**Excerpted passage**.
-*-

Details

Identifiers
- Latin: nuclei ventrobasales
- TA98: A14.1.08.640
- TA2: 5691
- FMA: 77794

= Ventrobasal complex =

Relay center of the thalamus for nociceptive stimuli

The ventrobasal complex (VB) is a relay nucleus of the thalamus for nociceptive stimuli received from nociceptive nerves. The VB consists of the ventral posteromedial nucleus (VPM) and the ventral posterolateral nucleus (VPL). In some species, the ventral posterolateral nucleus, pars caudalis is also a part of the VB. The VB gets inputs from the spinothalamic tract, medial lemniscus, and corticothalamic tract. The main output of the VB is the primary somatosensory cortex.

The VB serves as the main relay for nociceptive stimuli and the modulation of that stimuli to the primary somatosensory cortex. The modulation occurs through different types of receptors present in the VB.

==VB Inputs==

Spinothalamic tract (STT) cells that project from laminae I and V in the lumbosacral area of the spinal cord project to the VPL in the VB. STT cells located in the cervical area of the spinal cord are the densest and project from the neck of the dorsal horn to the VPL of the VB. Most projections to the VB are contralateral while only a few projections to the VB are ipsilateral.

Excitatory inputs to the VB are medial lemniscal (ML) and corticothalamic (CT) glutamatergic synapses. The ML is a sensory afferent input and the CT is from layer VI of the primary sensory cortex.

The VB also gets inputs from areas in the brain stem which release acetylcholine (ACh) that can modulate activity in the VB.

==VB Outputs==
The VB has outputs to the primary somatosensory cortex.

==VB Neurons==
There are two types of nociceptive neurons that provide input to the VB: nociceptive specific (NS) neurons and wide dynamic range neuron (WDR).

NS neurons respond specifically to a noxious mechanical stimulus, whereas WDR neurons respond to a graded mechanical stimulus. NS and WDR neurons within the VB are somatotopically organized. NS neurons are located more caudally in the VB, while WDR neurons are located more rostrally. All inputs into the VB are contralateral and have two different receptive fields within the VB. The VPM receptive field receives input from the contralateral trigeminal nerve and the VPL receptive field receives input from the contralateral spinal nerve. Each have NS and WDR neurons but terminate either caudally or rostrally respectively.

==VB Modulation==

===Nicotinic ACh Receptors===
Nicotinic acetylcholine receptors (nAChRs) are present in the VB. Each nAChR can be made up of different subunits which can cause the receptor to respond to different stimuli. In the VB, nAChRs can contain the subunits α4, α5, α7, and β2. nAChRs that are made up of (α4β2)_{2}α5 are of interest because they decrease neurotransmitter release for corticothalamic (CT) synapses. When nAChRs are activated there is a decrease in synaptic transmission of glutamate from CT neurons. When CT synaptic transmission is decreased by activation of the nAChRs then the activated nAChRs in the VB can selectively enhance information to the somatosensory cortex through the medial lemniscal tract.

-*-

**Supplied material**.
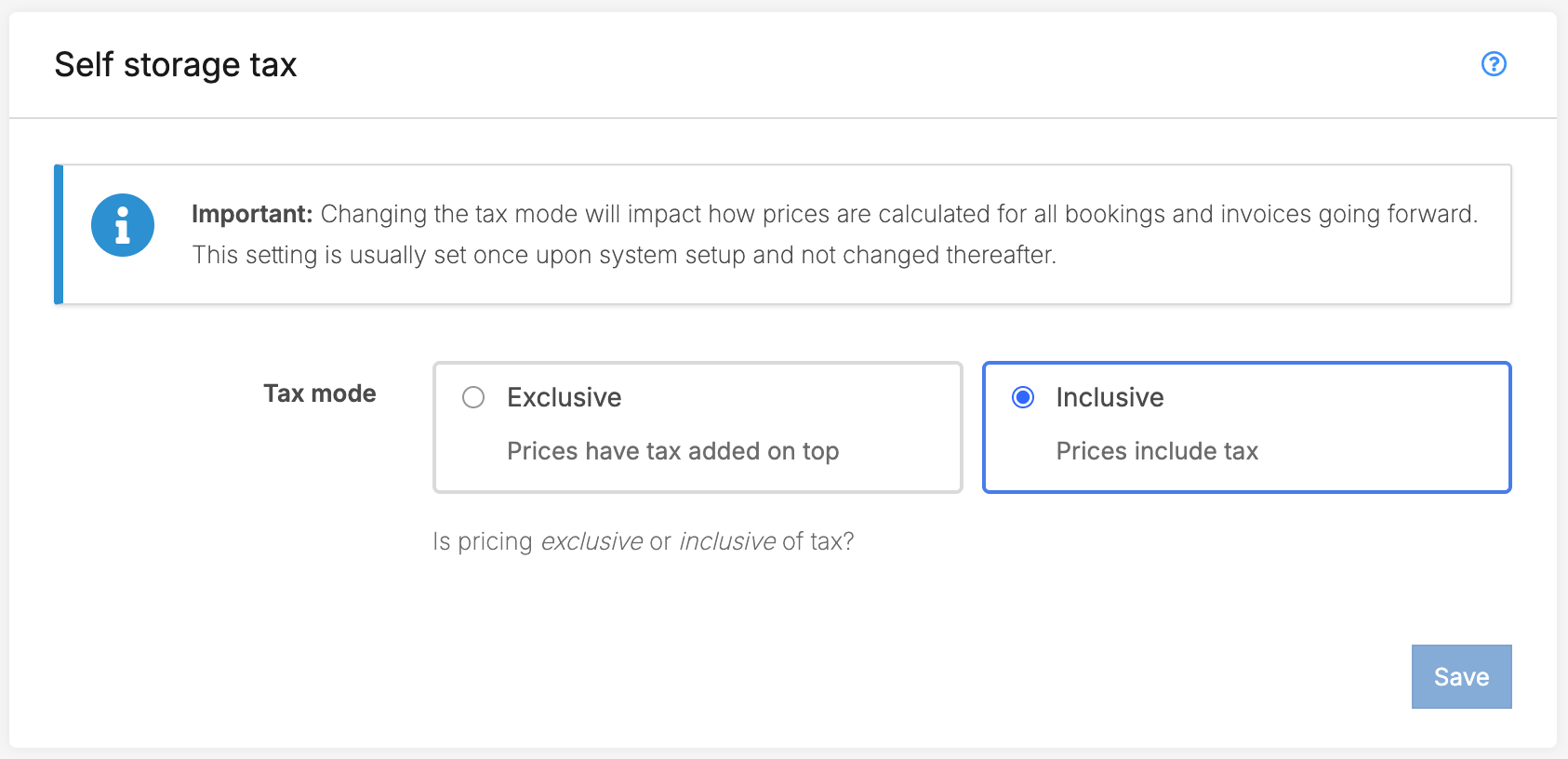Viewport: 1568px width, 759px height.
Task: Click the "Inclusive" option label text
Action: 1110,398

-*-

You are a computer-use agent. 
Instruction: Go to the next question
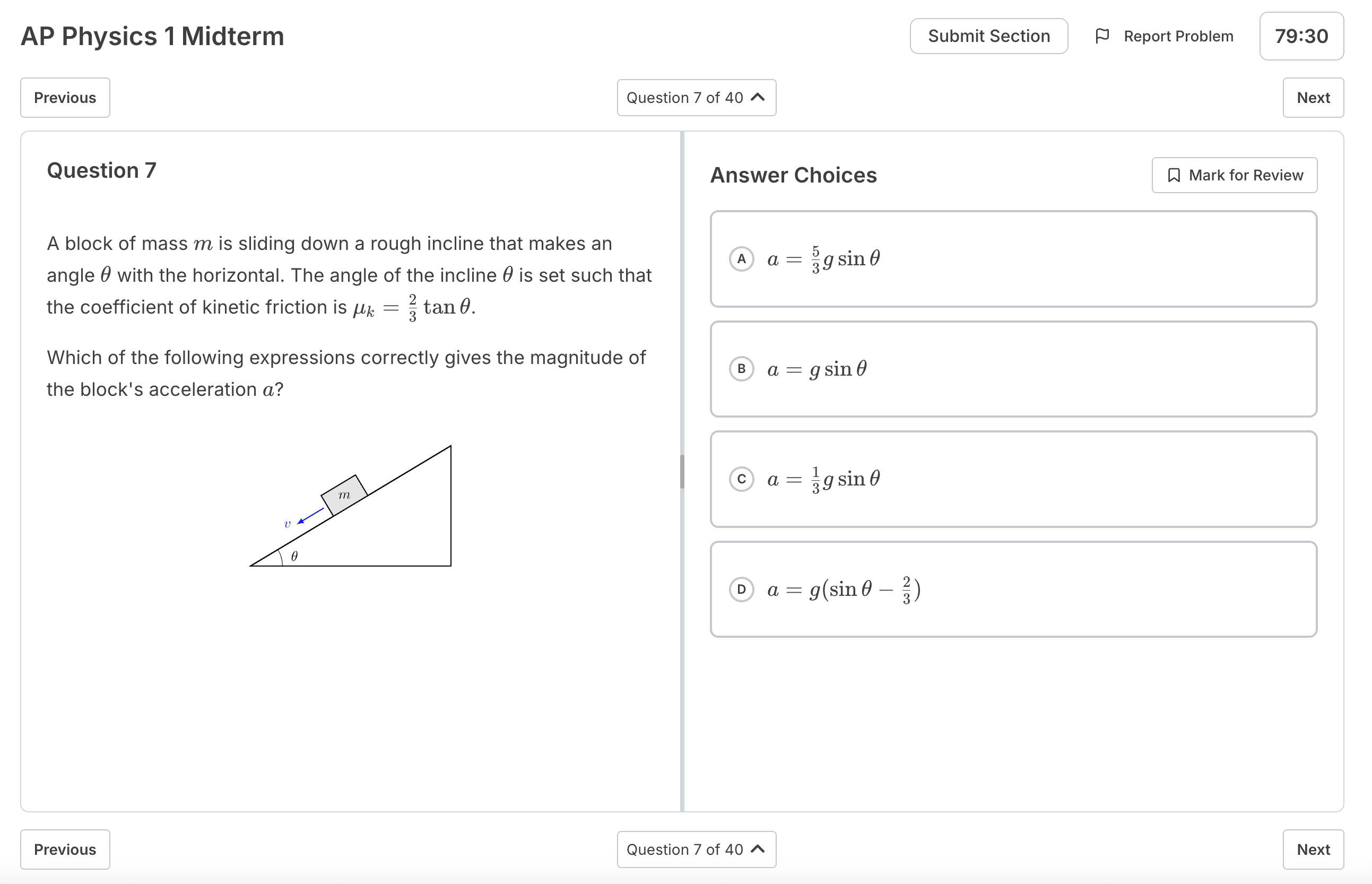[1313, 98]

-*-

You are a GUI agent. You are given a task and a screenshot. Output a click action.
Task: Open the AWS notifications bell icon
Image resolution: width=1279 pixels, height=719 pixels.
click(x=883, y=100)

-*-

**Problem to work on**. Retype the part of the ventrobasal complex text above from "The VB serves" to "receptors present in the VB.", keeping every word and mark unchanged.

**Output for this task**.
The VB serves as the main relay for nociceptive stimuli and the modulation of that stimuli to the primary somatosensory cortex. The modulation occurs through different types of receptors present in the VB.